Yup, and that's why the bias of original sources matters too. Bias gets amplified over time. Or reversed at the same intensity, I suppose.
And then we end up with crazy, invisible to us bias in the modern sources. You get accustomed to the bias around the idea and you can't see it any more.
You have to look at the history of sources and their bias to understand the history of ideas. Historical sources don't necessarily contain facts; and they may also convey more than facts.
It's about getting to the spin behind the original sources, then you have a better idea of why the sources tell you what they're telling you. How you read them brings in your own bias (for someone else to examine and weigh up one day). It can be really powerful though, like in the example of Messalina.
I also don't get the vehemence against Hypatia in the original link. It's tapping into something weird, for sure.
I think the stakes are really low too.
And I also think the original post is introducing modern values when it comes to people's work. I don't think in the ancient world that academic brilliance was thought of as a great thing in the same way or possibly to the same extent it is today.
And if that was true, it'd mean the sources wouldn't have thought it was worth remarking on, so we'd get silence. Even if that isn't true, the whole thing is still an argument from silence.
Like, let's bear in mind that most of the population couldn't read, even scribes couldn't read—they just copied. How few people could actually math?
This is sort of like crapping on a modern-day rocket engineer because Slate isn't writing about them. ¯\_(ツ)_/¯
Yeah, reading back on my post, apologies if it sounded like I was upset. Kind of funny for me to gripe about what seems something overblown in that language. :D
I think what upset me is the downplaying of how good teachers and editors are. I will certainly make no claim that they are all amazing, but it is a worthwhile job and it doesn't help to dump on it. Punching down, as it were.
No worries! I didn't think you were griping or anything. And your comment prompted me to say, historical biases aside being ignored in the post, I thought you were right that it was weird to attack Hypatia and Theon. And when you look at the historical context, it seems even weirder to punch down at knowledgeable people and teachers.
Honestly, I don't. This was just a given in literature I read and chats (about Greco-Roman antiquity, can't answer for other cultures). You may come across it in books about literacy in GR antiquity, but honestly that'd be a lot to read through to find a nugget or two.
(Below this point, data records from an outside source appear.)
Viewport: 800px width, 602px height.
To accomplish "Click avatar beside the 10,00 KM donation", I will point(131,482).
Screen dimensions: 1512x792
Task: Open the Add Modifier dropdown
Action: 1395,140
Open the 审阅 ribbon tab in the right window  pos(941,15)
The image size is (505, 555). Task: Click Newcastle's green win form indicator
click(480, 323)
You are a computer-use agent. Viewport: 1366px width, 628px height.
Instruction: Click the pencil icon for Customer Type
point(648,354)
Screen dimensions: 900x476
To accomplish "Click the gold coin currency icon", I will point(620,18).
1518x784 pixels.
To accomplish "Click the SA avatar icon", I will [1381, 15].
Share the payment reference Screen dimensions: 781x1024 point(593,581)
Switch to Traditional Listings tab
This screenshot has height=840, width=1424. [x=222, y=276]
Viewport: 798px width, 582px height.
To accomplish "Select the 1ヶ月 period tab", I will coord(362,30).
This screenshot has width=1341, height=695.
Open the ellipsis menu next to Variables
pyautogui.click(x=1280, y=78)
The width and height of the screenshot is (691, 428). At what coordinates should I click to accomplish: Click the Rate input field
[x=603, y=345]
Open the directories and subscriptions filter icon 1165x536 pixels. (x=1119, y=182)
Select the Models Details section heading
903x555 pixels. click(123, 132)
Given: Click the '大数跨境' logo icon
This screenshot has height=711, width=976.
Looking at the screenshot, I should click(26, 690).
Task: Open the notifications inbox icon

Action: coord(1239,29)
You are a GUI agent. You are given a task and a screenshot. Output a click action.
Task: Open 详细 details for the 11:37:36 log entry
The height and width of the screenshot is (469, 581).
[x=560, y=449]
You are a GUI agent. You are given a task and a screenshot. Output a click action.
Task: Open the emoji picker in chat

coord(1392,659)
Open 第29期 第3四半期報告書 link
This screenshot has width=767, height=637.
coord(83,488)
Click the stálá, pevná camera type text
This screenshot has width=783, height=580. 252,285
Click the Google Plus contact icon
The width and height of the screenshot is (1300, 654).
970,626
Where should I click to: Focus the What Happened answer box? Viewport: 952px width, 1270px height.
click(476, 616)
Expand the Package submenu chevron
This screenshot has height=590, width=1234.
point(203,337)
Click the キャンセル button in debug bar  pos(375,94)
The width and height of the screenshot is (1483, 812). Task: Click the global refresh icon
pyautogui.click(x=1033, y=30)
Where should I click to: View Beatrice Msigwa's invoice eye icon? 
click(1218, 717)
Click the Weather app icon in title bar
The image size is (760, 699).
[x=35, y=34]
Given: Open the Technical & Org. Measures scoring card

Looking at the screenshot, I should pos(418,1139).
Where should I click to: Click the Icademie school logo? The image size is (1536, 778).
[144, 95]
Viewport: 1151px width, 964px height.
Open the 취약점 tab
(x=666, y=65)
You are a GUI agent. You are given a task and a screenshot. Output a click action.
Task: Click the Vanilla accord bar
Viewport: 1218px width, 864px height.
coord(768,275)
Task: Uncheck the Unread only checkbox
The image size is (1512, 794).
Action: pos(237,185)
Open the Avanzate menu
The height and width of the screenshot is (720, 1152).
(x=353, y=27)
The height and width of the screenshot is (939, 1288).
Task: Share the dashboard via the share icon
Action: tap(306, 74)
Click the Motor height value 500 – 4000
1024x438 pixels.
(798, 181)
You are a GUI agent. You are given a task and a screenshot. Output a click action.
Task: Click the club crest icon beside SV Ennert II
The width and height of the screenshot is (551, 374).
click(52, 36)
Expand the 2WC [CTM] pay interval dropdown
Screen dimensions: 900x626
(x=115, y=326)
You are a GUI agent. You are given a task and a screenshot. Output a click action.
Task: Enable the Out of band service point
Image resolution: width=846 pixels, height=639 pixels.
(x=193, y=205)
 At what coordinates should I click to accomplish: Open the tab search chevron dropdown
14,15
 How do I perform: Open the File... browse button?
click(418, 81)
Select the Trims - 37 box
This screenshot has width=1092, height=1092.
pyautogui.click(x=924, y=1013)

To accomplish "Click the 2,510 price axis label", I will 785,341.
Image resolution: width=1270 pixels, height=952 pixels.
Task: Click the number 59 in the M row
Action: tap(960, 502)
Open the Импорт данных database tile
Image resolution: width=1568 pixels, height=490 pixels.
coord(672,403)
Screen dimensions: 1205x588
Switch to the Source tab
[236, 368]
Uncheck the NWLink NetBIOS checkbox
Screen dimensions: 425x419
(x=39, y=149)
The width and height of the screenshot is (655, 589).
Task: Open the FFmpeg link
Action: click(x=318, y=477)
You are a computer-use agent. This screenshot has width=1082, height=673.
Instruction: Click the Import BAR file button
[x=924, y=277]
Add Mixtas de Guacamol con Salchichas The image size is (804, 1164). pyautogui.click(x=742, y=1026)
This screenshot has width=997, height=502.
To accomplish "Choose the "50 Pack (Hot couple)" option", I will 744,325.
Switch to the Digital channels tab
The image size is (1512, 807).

Btw it's not that all scribes were illiterate, but definitely some were or perhaps they were just substantially less literate. For their job, copying out sheet after sheet of text, they just needed to know the alphabet. It'd be like learning to copy an alphabet you might not know, like Cyrillic or Arabic. And decent money too.
IIRC the argument for scribal illiteracy had to do with the kinds of scribal copying errors you would see.
There are some errors that suggest a person can read, like homoteleuton. That's when someone sees the phrase "I love you" in a love letter, copies it, and then starts copying from after a second "I love you" lower in the paragraph. "I love you. I'm a terrible person and I know I slashed your tires but... I love you, we should get married" —> "I love you, we should get married".
Other kinds of scribal copying errors betray a lack of reading ability. Like homearchy, where they skip a line because of similarities at the start of the line.
If you're reading along, it becomes obvious the sentence stopped making sense because you skipped a line. But if you're not reading along because you can't, you won't catch the change in meaning.